Hoy en Cuba, como ayer en la meca del comunismo, hay quienes, con mucho grado de certeza —quizás en proporción con su grado militar—, aspiran a convertirse en más que un funcionario, en más que un administrador de algo que no les pertenece del todo pero que probablemente mañana sí, porque el éxito, para ellos, apenas es cuestión de “inspirar” (y “conspirar”) mientras los tontos dan la cara y hacen el trabajo sucio.

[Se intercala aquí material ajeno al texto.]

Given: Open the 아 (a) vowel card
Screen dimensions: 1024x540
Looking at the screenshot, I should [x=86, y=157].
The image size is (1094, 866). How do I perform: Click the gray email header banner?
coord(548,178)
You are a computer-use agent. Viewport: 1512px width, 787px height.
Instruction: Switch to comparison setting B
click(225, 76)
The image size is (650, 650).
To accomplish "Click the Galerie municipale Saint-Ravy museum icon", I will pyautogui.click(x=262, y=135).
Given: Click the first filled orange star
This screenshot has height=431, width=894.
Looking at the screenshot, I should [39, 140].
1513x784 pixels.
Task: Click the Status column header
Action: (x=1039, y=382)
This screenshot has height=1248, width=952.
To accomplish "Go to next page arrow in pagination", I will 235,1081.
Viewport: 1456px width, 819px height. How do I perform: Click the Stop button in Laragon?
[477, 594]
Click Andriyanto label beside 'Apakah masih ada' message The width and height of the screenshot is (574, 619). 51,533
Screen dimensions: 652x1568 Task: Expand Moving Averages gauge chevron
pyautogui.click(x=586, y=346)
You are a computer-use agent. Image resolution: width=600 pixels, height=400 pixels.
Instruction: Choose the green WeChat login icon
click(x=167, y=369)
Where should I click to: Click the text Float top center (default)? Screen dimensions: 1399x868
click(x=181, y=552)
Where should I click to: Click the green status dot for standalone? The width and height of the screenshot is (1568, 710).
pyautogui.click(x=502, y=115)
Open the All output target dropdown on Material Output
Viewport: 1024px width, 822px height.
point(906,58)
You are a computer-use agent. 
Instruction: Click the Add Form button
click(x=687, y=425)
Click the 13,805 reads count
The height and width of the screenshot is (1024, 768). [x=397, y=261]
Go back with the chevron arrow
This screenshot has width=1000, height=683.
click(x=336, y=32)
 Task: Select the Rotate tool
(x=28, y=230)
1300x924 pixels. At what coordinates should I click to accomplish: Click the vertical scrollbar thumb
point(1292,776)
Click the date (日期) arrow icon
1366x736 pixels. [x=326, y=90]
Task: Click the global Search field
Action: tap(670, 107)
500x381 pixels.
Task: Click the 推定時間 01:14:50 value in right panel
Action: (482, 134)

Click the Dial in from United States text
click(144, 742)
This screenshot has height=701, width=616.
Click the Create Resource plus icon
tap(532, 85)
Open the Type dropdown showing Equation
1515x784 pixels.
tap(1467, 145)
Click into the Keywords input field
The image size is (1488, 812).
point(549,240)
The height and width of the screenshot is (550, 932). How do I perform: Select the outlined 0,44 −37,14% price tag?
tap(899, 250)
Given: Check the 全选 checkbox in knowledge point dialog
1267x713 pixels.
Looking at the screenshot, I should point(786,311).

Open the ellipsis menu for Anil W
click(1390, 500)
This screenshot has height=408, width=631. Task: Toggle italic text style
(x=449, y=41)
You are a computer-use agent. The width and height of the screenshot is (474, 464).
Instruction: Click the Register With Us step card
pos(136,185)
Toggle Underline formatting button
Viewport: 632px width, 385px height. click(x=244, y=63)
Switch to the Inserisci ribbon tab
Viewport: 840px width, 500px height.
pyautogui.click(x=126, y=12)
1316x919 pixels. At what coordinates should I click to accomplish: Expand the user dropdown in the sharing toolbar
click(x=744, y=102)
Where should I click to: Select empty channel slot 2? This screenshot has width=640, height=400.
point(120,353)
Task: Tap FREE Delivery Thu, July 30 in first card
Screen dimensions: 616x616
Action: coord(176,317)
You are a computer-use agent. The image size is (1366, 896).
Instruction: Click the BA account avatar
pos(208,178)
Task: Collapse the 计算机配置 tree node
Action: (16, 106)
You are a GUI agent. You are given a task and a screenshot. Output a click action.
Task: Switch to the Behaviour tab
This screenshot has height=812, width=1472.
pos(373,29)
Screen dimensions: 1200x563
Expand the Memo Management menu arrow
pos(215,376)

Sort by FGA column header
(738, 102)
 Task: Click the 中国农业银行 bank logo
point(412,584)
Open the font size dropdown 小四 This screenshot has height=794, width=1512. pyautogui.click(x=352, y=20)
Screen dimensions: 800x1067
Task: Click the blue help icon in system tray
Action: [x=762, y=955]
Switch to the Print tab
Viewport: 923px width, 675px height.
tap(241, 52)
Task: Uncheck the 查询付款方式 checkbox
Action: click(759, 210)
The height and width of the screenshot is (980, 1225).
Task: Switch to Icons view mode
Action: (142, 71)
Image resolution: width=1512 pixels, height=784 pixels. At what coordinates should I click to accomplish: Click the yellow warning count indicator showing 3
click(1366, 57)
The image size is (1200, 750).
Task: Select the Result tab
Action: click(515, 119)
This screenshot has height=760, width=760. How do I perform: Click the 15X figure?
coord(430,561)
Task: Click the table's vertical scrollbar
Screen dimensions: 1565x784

En este punto donde hoy nos encontramos los cubanos, es prudente reconocer que no solo son los opositores quienes necesitan de un cambio para alcanzar sus propósitos, como tampoco son exclusivamente estos quienes lo estarían haciendo “todo” por lograrlo.
Y esa parte del régimen que se resiste a morir, la más recalcitrante, está consciente de esas “traiciones”. De que la “unidad” siempre ha sido un mito pero que ahora se les hace difícil alimentarlo.
Hay demasiados celos por allá arriba y van sobrados de codicia. Ya ni siquiera se ocultan para decir públicamente que gastan más en sus negocios que en las situaciones de emergencia. Porque nunca las consecuencias por sus excesos van más allá del tímido regaño que llega de las otras orillas, y porque mantenerse por ahora fuera del sistema, en apariencias excluidos del mundo, les permite obrar casi a merced de sus antojos y ambiciones.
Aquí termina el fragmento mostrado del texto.